Work to do:
Write out the lines from the line with "How do I perform: Open" up to and including the line with "click(570, 629)", leaving the pictures out of your answer.

Material for this exercise:
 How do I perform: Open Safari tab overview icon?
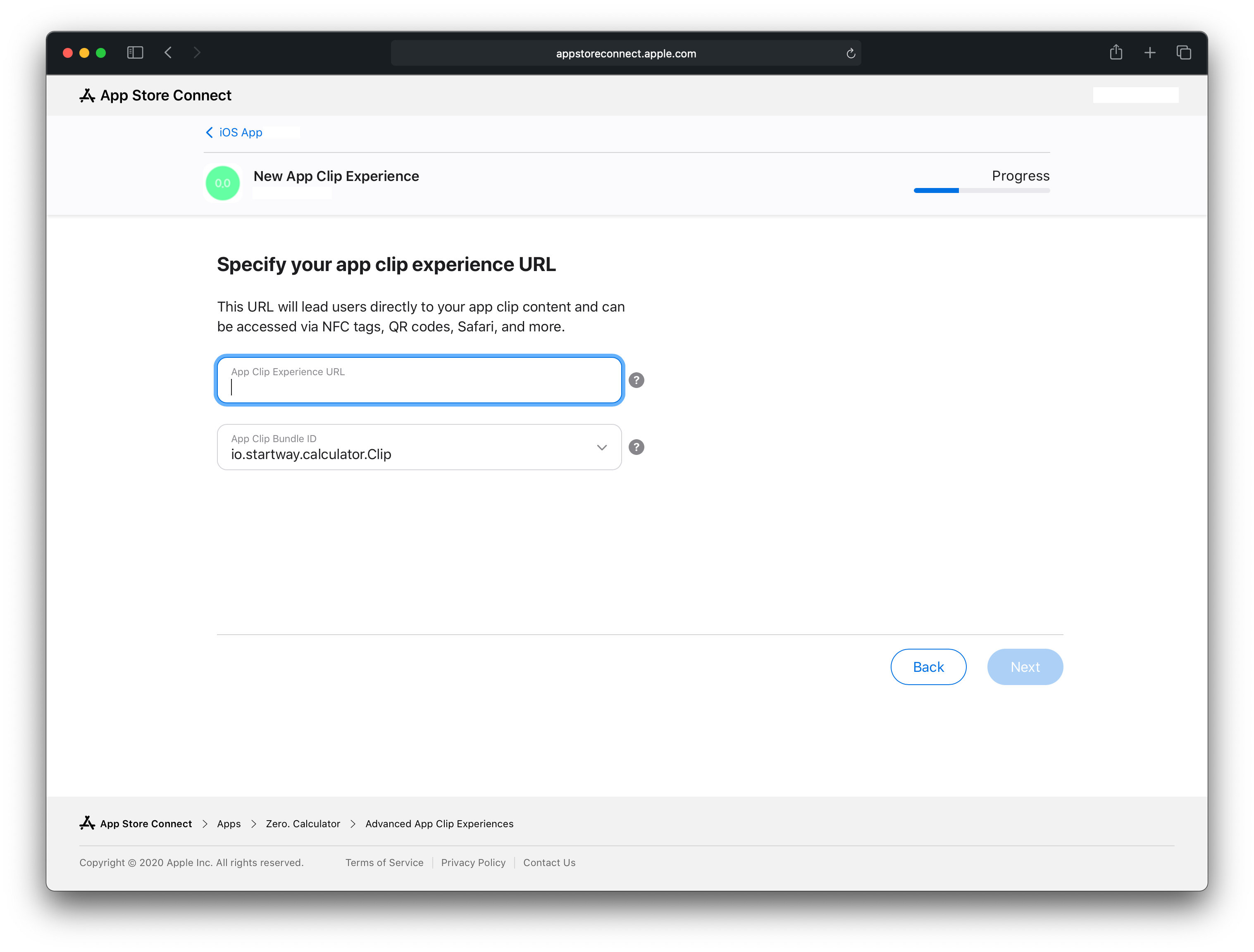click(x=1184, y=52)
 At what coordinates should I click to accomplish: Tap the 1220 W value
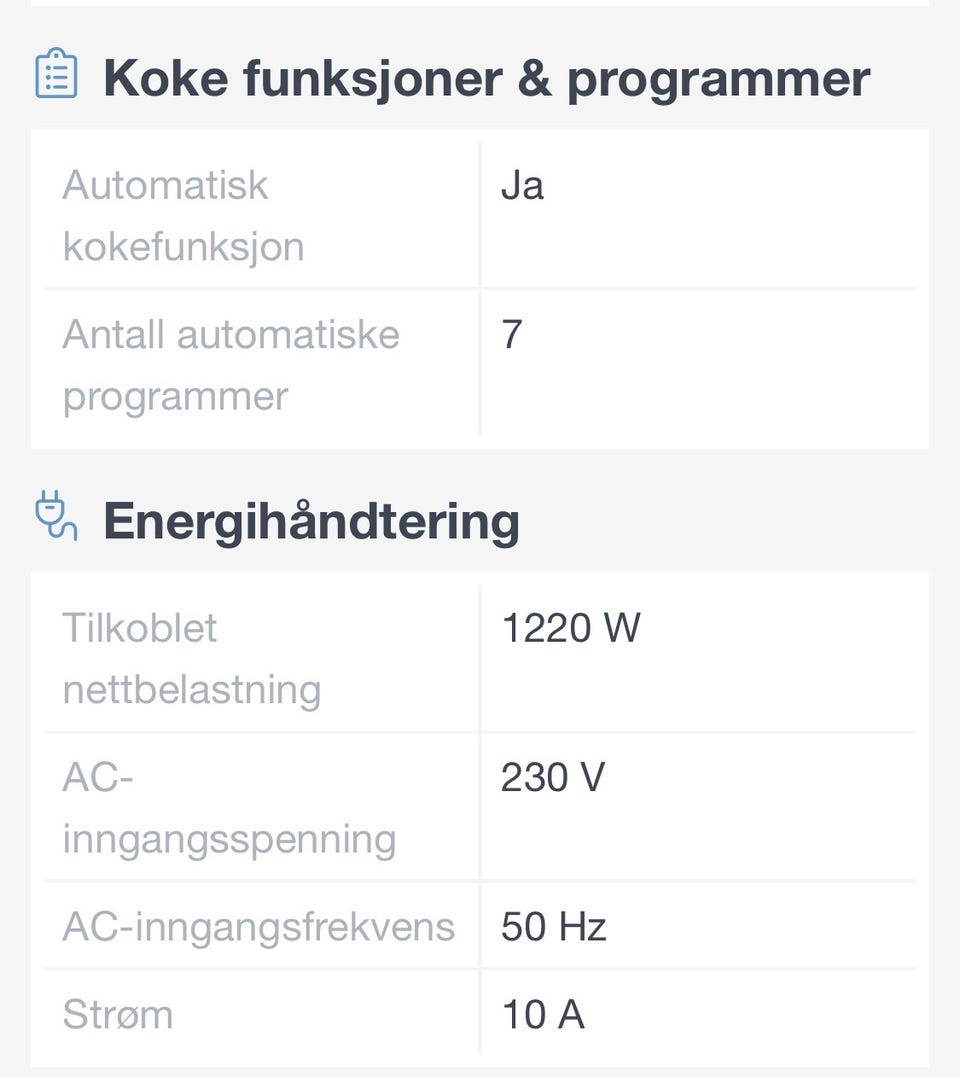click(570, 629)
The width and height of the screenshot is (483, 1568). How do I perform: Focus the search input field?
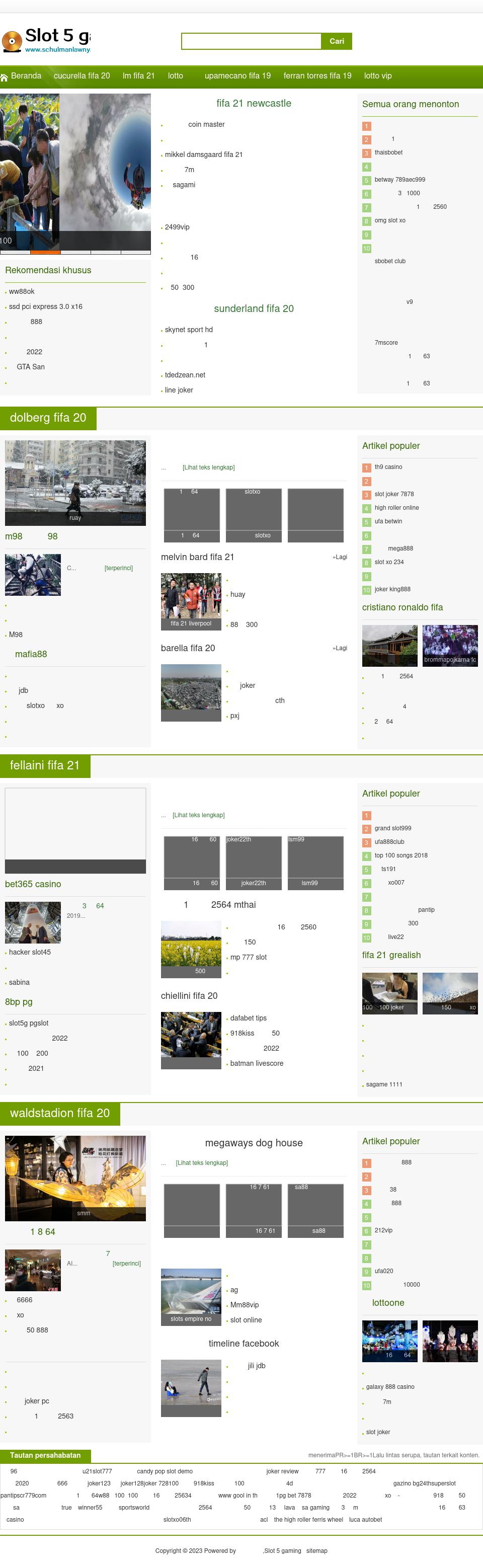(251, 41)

---

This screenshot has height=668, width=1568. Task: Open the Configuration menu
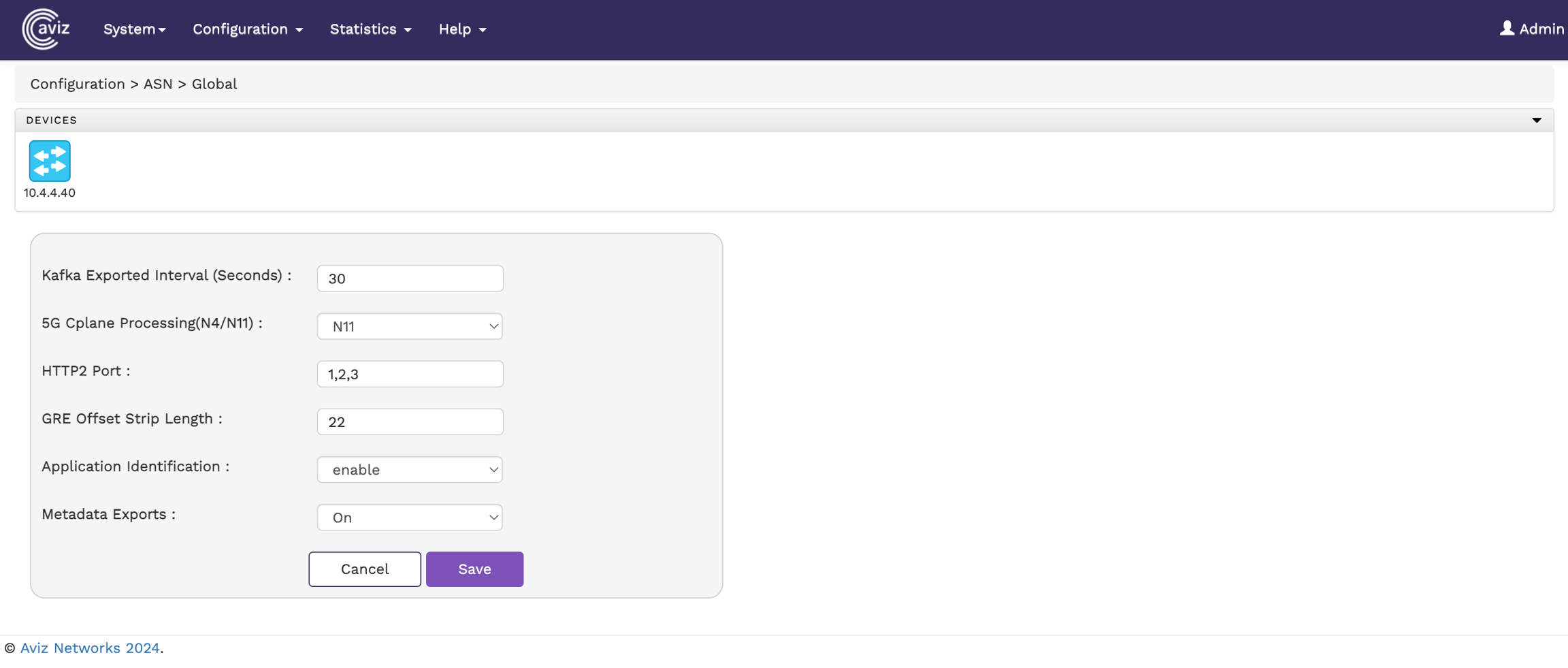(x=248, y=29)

Worked answer:
 How do I perform: Open Safari tab overview icon?
click(x=1184, y=52)
 At what coordinates should I click to accomplish: Tap the 1220 W value
click(570, 629)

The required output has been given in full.